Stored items
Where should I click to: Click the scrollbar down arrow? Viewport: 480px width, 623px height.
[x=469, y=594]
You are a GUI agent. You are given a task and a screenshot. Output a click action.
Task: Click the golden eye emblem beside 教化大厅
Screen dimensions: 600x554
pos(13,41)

> _Problem to work on_: From the first line to the last, copy the records without alteration.

> _Result for this task_:
Where should I click to: Click the scrollbar down arrow? Viewport: 480px width, 623px height.
[x=469, y=594]
You are a GUI agent. You are given a task and a screenshot. Output a click action.
Task: Click the golden eye emblem beside 教化大厅
Screen dimensions: 600x554
pos(13,41)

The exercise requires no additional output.